JAKARTA - Since landing on Mars more than a year ago, NASA's Perseverance rover has been using its microphone to pick up sounds from the Red Planet. This includes strong winds and hum that permeates the atmosphere.

Now the recordings have helped scientists discover that sound travels on Mars differently than on Earth.

Perseverance, however, has discovered that sound travels much slower on Mars than on Earth and that things are unpredictable which end up having strange ways of communicating on this planet.

According to a study in a paper published in the journal Nature last week, sound waves travel more slowly through the Martian atmosphere than they do on Earth.

Scientists from Los Alamos National Laboratory, a US Department of Energy facility in New Mexico, used the microphone on Perseverance's SuperCam instrument to take measurements, and revealed that high-pitched sounds travel faster on Mars than lower-pitched ones.

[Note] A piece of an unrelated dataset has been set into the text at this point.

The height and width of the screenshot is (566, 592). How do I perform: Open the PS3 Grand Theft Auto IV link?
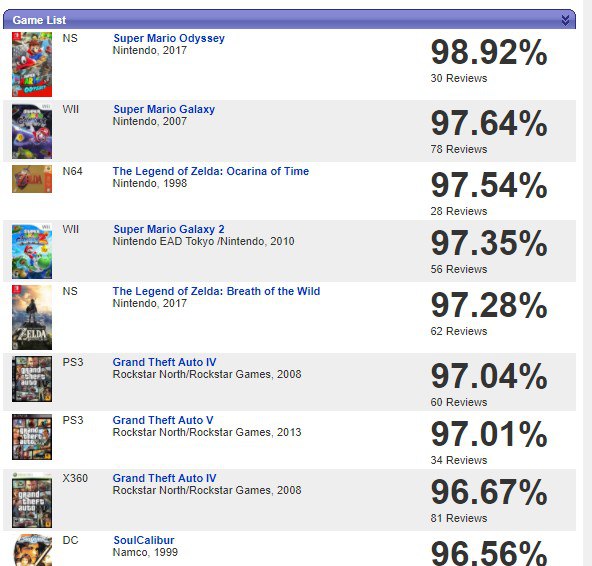(x=164, y=362)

This strange behavior, scientists say, can be explained by thermal fluctuations in the first 6 miles (10 kilometers) of the Martian atmosphere above the planet's surface. During the day, when sunlight shines on and warms Martian rock, convective winds and turbulence stir this layer of Martian air, also known as the Planetary Boundary Layer.

This changes the behavior of the carbon dioxide molecule. Mars' atmosphere contains 96 percent carbon dioxide, but the atmospheric pressure there is very low. In comparison, Earth's much denser atmosphere contains only 0.041 percent carbon dioxide.

"Due to the unique nature of carbon dioxide molecules at low pressure, Mars is the only terrestrial planetary atmosphere in the solar system that experiences a change in the speed of sound right in the middle of the audible bandwidth (20 Hertz to 20,000 Hertz)," the scientists wrote in the paper. quoted from Space, Monday, April 4.

At frequencies above 240 Hertz, the collision-activated vibrational mode of the carbon dioxide molecule does not have enough time to relax, or return to its original state.

"This produces sound waves at higher frequencies that travel more than 32 feet per second (10 m/s) faster than lower frequencies," the scientists said.

This means that when you listen to music far away on Mars, you will hear high-pitched sounds before hearing low-pitched ones.

The findings are quite interesting, and scientists plan to continue using the SuperCam microphone data to observe how things like daily and seasonal variations can affect the speed of sound on Mars.